Met a "survivor" today (I quote it because I hate the word and need to find another)

Last week found out another friend has breast cancer.

I'm beginning to think I'm starting to know more people than not who have had cancer.

I am 15 months out from my last treatment.
People assume you have kind of moved on.
But here's a news alert- you just don't.

Yes.
My days are no longer consumed with my treatment (but I still fear cancer) (like- all the time)

I look in the mirror and don't cry over my growing awful hair styles (but I do sometimes cry at all my scars)

My arm pits don't burn from radiation (but I do have bumps and lumps which are apparently side effects from the gift of radiation)

I am not having weekly blood draws- where I get stuck twice (sometimes three times) because I apparently have "rolling veins" that look deceivingly "beautiful" .

The thing is- you are kind of always this cancer patient.
Because you may go for checkups more than others.
Because each twinge and ache worries you a bit more than the average worrier (has it spread? has it returned?)
Because we have gone through a hell and back that you just cannot understand...
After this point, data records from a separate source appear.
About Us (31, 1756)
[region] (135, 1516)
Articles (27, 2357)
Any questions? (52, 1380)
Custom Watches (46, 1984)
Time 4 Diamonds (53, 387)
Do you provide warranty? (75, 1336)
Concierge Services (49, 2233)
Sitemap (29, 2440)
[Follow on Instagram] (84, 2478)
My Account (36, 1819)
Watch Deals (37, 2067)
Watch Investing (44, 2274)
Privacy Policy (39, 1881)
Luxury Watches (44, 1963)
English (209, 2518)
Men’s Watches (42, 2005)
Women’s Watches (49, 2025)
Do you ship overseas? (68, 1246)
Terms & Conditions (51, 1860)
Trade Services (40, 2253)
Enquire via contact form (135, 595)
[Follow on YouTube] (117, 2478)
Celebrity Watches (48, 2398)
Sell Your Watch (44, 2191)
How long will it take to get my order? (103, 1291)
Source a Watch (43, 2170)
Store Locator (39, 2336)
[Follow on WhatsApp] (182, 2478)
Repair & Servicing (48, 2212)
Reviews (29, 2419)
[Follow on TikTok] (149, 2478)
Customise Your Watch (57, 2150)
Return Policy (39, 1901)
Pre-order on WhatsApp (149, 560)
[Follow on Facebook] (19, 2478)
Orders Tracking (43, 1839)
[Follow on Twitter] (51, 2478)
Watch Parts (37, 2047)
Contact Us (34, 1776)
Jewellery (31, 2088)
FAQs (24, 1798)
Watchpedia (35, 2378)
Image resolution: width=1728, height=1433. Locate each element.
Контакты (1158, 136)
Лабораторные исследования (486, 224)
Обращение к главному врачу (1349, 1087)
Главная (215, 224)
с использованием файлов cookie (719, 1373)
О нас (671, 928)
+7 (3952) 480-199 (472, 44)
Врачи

unless you've been wheeled down the surgical hallway
and worn the johnnie and shower cap
and sat in the chemo chair

You just can't.
Which is why every time I meet a new "survivor" and hear of a new cancer girl/boy I just want to envelope them in a giant hug.
And I oddly want to discuss surgeries and side effects and doctors and treatments

not necessarily because it bonds us
but because I kind of find it cathartic

which is why I blog
and write
and share my insides

catharsis

Thanks, as always, for following me
and supporting
and not judging
and laughing and loving

I'm taking this moment to be grateful for something today
(instead of really being annoyed at my disarray of a house)
(Which complaining does nothing except gets me riled up)

Right now I'm grateful for an upcoming needed vacation
(which is kind of an oxymoron because aren't all vacations needed?)